With respect to changes in win-stay/lose-shift behavior, analysis of these data revealed a significant treatment × choice interaction (F(1,9) = 5.57, p = 0.043; Fig. 2H), but no other significant main effects or interactions with the treatment factor (all F values <1.5, all p values >0.25). Simple main effects analysis further revealed that lOFC inactivation did not affect win-stay or lose-shift tendencies following a correct choice (all F values <2.2, all p values >0.17). Instead, these treatments induced a subtle but statistically significant reduction in both win-stay and lose-shift ratios after incorrect choices (F(1,9) = 5.09, p = 0.05; Fig. 2H right). Thus, following lOFC inactivation, rats were less likely to shift away from the incorrect lever after a more common non-rewarded response, and were also less likely to select the incorrect lever again on the rarer occasions when an erroneous choice was rewarded.
mOFC and lOFC inactivations: reversal learning with assured outcomes
The finding that inactivation of either the mOFC or lOFC impaired PRL in well trained animals differs from other observations that lesions of the OFC region does not impair reversal performance once rats have experienced shifts in reinforcement contingencies (Schoenbaum et al., 2002; McAlonan and Brown, 2003; Boulougouris et al., 2007; Boulougouris and Robbins, 2009). An important difference between the previous and present studies is that in the former instances, a correct/incorrect response always/never delivered reward. To explore whether impairments induced by inactivation of these OFC regions were related to the probabilistic nature of the task, separate groups of rats were well trained on a similar task in which a correct choice was always rewarded and an incorrect choice was never rewarded before receiving saline or inactivation treatments in either the mOFC or lOFC. In these experiments, rats completed more reversals compared with those trained on the probabilistic task, likely due to the relatively more straightforward reinforcement contingencies. As such, all rats in both the mOFC and lOFC groups completed the first discrimination and at least two reversals after saline and inactivation treatments, permitting us to compare the number of errors made across these three phases.
Infusions of baclofen/muscimol into the mOFC (n = 8) failed to affect performance when correct/incorrect responses were always/never reinforced (F(1,7) = 1.22, p = 0.30; Fig. 3A). Analysis of the number of errors to achieve criterion for the initial discrimination and subsequent two reversals did not reveal a significant main effect of treatment or treatment × phase interactions (all F values <2.84, all p values >0.13; Fig. 3B).
Inactivation of neither the mOFC (top row, n = 8) nor the lOFC (bottom row, n = 6) affects performance of a reversal learning task when feedback was assured. A, C, Number of reversals completed per 100 successful trials following saline or inactivation treatments within the mOFC or lOFC. B, D, Errors to achieve criterion performance were not affected by inactivation of either the mOFC (B) or the lOFC (D) during the initial discrimination and first two reversal phases of the reversal with assured outcomes task after inactivation and control treatments.

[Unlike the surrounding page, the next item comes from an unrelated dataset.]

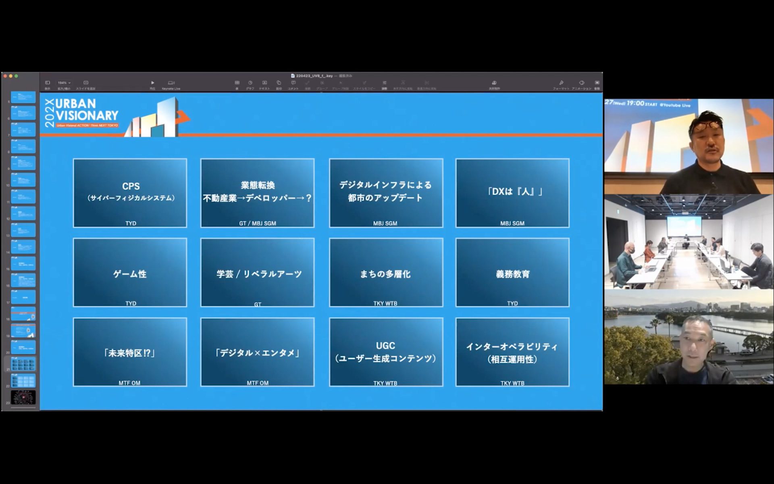Select slide 22 thumbnail in navigator
The width and height of the screenshot is (774, 484).
click(x=23, y=380)
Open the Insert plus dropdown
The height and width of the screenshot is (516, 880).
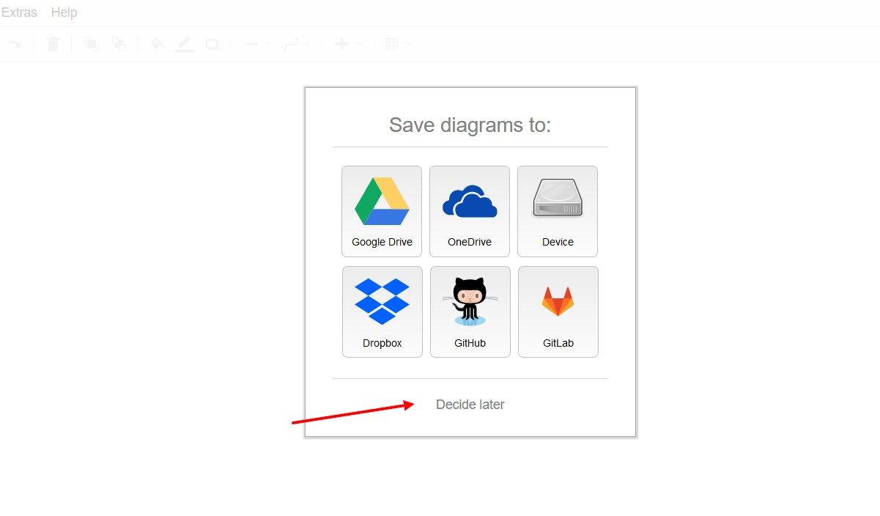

Inactivation of the lOFC (n = 6) had a somewhat equivocal effect on performance on this task. Three of the six animals in this experiment showed a considerable reduction in the number of reversals completed after inactivation relative to saline treatments, one rat displayed a marked increase in this measure and two others showed minimal change in performance (Fig. 3C). Thus, even though these treatments reduced the average number of reversals completed, analyses of these data failed to yield a significant difference between treatment conditions (F(1,5) = 1.08, p = 0.35; Fig. 3C). This trend appeared to be driven by a slight increase in the number of errors committed during the initial discrimination of the session, yet, analyses of the errors made during the first three discrimination also failed to reveal a significant difference between treatments (main effect of treatment: F(1,5) = 1.04, p = 0.36; treatment × phase interaction: F(2,10) = 2.35, p = 0.15).
With respect to other performance measures, the number of omissions was unaffected by inactivation of either brain region (both F values <4.28; both p values >0.09; Table 1), whereas response latency was unaffected by inactivation of the mOFC (F(1,7) = 0.43, p = 0.53) but again was significantly increased by lOFC inactivation (F(1,5) = 23.38, p = 0.005; Table 1). Thus, these data confirm that neural activity within the mOFC is not required for efficient reversal performance when animals have experienced shifts in reinforcement contingencies that are assured. Furthermore, the lOFC plays, at best, a relatively limited role in facilitating reversal shifts under these conditions after extended training, consistent with previous findings (Boulougouris and Robbins, 2009; Young and Shapiro, 2009). In comparison, both regions play more prominent, although somewhat different roles in mediating cognitive flexibility when action–outcome contingencies are probabilistic.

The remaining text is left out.